There are inherent weaknesses in any study of STIs and HIV acquisition. Because both are transmitted by sexual behavior, observational studies to determine the association between T. vaginalis and HIV acquisition will be susceptible to behavioral confounding.11,41 We used a lagging procedure for T. vaginalis and other sexually transmitted confounding factors, looking at the visit immediately before the HIV detection visit, to address the temporal nature of the association with HIV. Syphilis infection was measured only at baseline, where women who showed positive results were then treated, and at the closing visit. As such, we cannot be sure of the timing of infection for those who acquired syphilis during study follow-up and could not accurately control for this; however, just 2.2% of women showed positive results for syphilis at the closing visit. Though self-report and recall bias associated with behavioral measures are always of concern, the fact that different behavioral factors impacted incident T. vaginalis and incident HIV to a different extent gives us greater confidence that we achieved adequate control for sexual behavior. Infectivity per sex act is much higher for bacterial and protozoan STIs than for HIV, so T. vaginalis incidence will be a better indicator of recent individual risk behavior than HIV, which may take months or even years of exposure before infection occurs. In our study, we found high participant behavioral risk to be highly associated with T. vaginalis acquisition. We found that high partner behavioral risk increased risk of HIV acquisition, and living with the partner had a highly protective effect against HIV. These findings underscore what has been repeatedly shown in other studies, that for HIV (which has low infectivity per sex act), and in a general population of African women where individual risk behavior is low, most risk for HIV acquisition comes from women's partner's risk behavior, and not from their own.42–44 In previous studies, BV has been shown to be associated with T. vaginalis infection,12 therefore concomitant BV may have contributed to the risk of HIV acquisition or to T. vaginalis infection among HIV-positive women in our study. However, data on BV infection were not collected systematically, and therefore we could not control for this in our analysis.
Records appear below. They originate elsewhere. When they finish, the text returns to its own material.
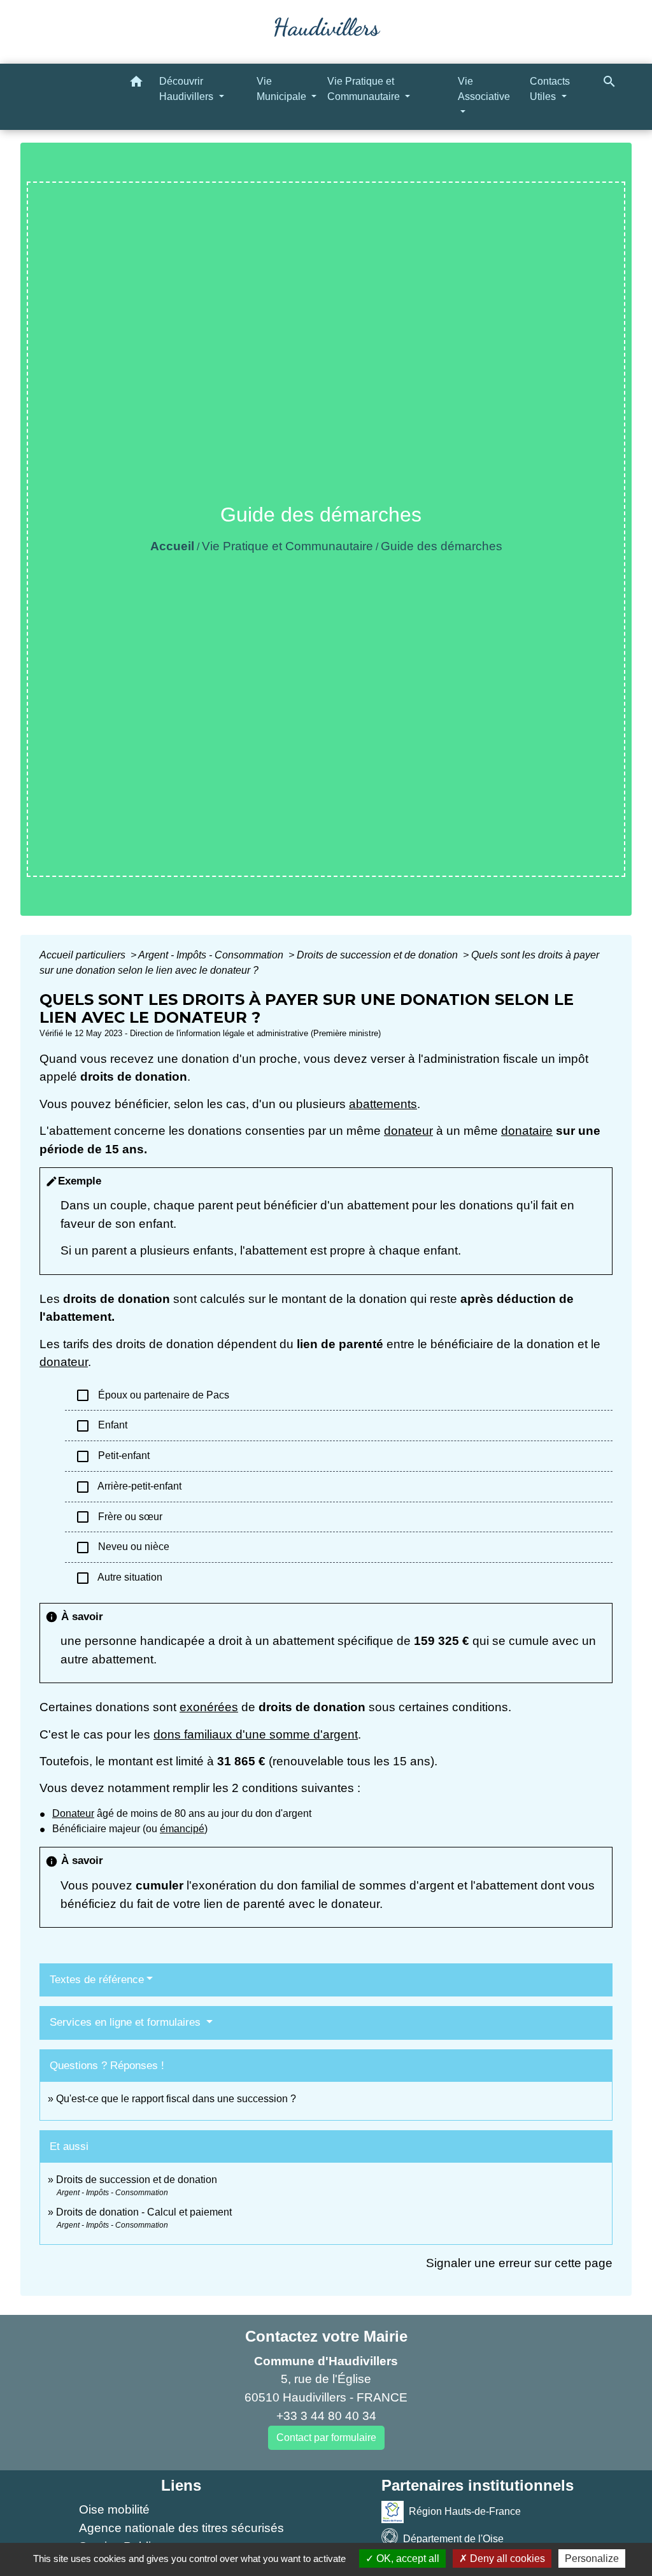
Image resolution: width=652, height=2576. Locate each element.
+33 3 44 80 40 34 (326, 2416)
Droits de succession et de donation (378, 955)
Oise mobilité (114, 2509)
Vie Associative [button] (484, 89)
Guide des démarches (441, 546)
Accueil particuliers (83, 955)
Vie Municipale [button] (283, 89)
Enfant (101, 1426)
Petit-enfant (112, 1456)
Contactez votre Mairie (326, 2336)
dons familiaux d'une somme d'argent (255, 1734)
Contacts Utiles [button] (550, 89)
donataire (527, 1130)
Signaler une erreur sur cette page (519, 2263)
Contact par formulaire (326, 2437)
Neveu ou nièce (122, 1547)
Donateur (73, 1813)
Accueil (172, 546)
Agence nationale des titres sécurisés (181, 2528)
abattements (383, 1104)
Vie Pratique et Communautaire (287, 546)
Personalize (592, 2558)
STI coinfection in HIV-positive women is associated with increased genital HIV shedding, and hence infectivity,9,29,45–47 therefore women infected with T. vaginalis may be both at increased risk of acquisition and transmission of HIV. This bidirectional relationship between T. vaginalis and HIV represents a potentially important factor in sustaining the HIV epidemic in populations where T. vaginalis is endemic. In addition, T. vaginalis infection itself is associated with a range of reproductive health issues. T. vaginalis is easily treated and drugs are inexpensive and generally available. Effective control of this common infection is therefore recommended as part of a comprehensive HIV prevention package.